== DATA SUPPLIED

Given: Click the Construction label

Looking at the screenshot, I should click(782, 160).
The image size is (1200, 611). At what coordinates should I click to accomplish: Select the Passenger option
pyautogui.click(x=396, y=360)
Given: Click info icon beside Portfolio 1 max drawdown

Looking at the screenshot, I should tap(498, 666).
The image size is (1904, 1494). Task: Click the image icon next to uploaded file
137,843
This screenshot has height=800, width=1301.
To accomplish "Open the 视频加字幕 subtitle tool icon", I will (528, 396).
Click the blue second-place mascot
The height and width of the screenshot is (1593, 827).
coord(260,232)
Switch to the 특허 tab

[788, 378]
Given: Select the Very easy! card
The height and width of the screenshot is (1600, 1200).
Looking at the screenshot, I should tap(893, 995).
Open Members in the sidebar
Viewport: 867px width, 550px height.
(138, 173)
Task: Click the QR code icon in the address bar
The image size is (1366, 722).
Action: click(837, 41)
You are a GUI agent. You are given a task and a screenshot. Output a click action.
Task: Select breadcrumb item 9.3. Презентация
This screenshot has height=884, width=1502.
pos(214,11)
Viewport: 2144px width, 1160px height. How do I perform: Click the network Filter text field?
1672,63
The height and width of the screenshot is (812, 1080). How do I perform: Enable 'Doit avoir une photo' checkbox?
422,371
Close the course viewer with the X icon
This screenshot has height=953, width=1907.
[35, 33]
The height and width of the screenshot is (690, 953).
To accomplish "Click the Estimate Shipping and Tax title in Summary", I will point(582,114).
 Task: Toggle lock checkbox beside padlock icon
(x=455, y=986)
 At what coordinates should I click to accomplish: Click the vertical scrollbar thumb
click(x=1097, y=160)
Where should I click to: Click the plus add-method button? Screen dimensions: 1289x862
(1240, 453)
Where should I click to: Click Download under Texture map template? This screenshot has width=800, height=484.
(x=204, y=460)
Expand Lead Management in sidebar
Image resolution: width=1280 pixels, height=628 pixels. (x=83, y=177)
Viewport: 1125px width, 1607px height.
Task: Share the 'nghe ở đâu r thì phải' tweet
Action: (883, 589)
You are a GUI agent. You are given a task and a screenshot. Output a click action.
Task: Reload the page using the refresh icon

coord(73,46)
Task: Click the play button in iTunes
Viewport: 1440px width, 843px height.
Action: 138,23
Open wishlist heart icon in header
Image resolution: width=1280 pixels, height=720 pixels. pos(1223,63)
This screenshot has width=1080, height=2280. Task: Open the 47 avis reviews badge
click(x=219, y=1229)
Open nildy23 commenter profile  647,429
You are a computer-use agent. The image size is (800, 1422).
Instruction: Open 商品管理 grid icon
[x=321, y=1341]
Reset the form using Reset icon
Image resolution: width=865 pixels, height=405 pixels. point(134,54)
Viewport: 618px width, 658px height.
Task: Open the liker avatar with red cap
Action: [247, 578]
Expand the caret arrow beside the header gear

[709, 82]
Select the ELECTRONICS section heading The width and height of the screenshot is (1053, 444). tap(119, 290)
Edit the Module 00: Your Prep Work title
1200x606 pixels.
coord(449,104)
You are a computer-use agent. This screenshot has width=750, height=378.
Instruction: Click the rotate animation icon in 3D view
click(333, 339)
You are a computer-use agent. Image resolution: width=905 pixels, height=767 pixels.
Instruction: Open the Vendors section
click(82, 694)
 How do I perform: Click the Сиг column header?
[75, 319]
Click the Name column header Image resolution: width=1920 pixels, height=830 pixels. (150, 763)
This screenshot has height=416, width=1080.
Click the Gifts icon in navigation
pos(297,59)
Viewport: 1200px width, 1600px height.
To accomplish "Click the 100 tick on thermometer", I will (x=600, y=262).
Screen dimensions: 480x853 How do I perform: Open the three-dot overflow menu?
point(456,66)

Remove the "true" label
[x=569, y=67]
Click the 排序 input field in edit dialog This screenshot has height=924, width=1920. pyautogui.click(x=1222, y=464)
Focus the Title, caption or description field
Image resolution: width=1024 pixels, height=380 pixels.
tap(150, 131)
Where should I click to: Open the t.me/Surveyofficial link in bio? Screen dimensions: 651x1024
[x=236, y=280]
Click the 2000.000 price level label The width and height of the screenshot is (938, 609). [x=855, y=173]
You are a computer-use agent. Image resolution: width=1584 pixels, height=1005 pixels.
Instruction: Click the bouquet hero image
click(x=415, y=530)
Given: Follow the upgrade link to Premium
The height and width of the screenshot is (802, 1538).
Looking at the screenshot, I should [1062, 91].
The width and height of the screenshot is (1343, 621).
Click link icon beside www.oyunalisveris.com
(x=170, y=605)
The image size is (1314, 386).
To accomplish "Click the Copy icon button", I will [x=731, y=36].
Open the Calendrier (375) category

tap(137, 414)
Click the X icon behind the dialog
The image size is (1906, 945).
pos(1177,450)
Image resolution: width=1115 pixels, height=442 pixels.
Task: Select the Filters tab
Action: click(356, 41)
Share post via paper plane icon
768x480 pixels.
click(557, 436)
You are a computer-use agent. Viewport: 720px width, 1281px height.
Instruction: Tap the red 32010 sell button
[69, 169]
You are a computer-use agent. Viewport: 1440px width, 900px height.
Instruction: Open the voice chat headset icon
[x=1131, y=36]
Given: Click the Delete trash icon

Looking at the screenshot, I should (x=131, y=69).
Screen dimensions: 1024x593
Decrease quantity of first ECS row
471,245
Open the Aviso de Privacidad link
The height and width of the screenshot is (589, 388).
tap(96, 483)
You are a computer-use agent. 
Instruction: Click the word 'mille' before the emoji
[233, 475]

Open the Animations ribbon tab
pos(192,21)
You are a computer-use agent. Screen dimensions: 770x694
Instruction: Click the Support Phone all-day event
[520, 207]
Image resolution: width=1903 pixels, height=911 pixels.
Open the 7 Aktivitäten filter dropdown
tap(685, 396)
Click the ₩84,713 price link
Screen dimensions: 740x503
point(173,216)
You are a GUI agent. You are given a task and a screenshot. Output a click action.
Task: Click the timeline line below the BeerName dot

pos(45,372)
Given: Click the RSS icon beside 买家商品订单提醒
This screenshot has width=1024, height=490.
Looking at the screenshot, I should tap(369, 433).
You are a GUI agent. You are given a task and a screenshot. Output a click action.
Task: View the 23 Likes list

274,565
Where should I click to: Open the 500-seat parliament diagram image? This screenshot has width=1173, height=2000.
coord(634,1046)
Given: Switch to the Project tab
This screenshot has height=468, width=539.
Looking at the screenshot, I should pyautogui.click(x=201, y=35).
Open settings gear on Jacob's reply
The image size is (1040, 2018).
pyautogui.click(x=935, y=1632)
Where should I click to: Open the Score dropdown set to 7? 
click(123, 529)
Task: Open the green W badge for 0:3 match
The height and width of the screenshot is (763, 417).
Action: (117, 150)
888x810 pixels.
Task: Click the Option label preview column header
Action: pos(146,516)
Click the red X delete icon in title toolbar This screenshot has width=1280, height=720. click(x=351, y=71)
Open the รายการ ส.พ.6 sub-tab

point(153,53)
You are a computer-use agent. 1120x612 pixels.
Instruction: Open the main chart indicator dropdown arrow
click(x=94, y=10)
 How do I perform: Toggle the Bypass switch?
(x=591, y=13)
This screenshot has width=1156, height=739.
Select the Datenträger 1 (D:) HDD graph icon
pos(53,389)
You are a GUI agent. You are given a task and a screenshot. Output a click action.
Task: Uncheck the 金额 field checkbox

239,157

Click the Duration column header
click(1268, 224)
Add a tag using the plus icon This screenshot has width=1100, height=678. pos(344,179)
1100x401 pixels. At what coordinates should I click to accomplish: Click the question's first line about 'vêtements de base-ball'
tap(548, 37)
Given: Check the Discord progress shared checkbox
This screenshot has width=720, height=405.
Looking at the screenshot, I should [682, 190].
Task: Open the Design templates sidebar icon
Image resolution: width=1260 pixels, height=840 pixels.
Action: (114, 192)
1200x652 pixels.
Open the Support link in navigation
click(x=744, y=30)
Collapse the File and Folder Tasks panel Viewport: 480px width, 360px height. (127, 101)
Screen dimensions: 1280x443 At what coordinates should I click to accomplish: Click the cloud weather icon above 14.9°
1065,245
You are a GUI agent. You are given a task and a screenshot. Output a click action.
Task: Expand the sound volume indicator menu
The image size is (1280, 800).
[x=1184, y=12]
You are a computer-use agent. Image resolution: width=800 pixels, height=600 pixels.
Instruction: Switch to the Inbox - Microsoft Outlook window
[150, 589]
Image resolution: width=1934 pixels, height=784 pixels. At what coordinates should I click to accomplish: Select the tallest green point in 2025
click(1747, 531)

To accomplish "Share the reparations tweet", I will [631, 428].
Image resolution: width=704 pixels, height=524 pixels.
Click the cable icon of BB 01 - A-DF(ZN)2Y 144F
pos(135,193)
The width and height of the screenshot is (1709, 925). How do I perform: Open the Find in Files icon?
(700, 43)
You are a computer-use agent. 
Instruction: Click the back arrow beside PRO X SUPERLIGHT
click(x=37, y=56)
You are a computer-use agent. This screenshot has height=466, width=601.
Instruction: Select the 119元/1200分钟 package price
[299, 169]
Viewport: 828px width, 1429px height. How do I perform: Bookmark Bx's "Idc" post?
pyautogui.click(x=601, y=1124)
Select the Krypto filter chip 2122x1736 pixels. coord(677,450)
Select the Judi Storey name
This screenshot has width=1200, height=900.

====

## BRIEF
Find the lines above that contain "computer" and report their number, without comment.

## ANSWER SPACE
12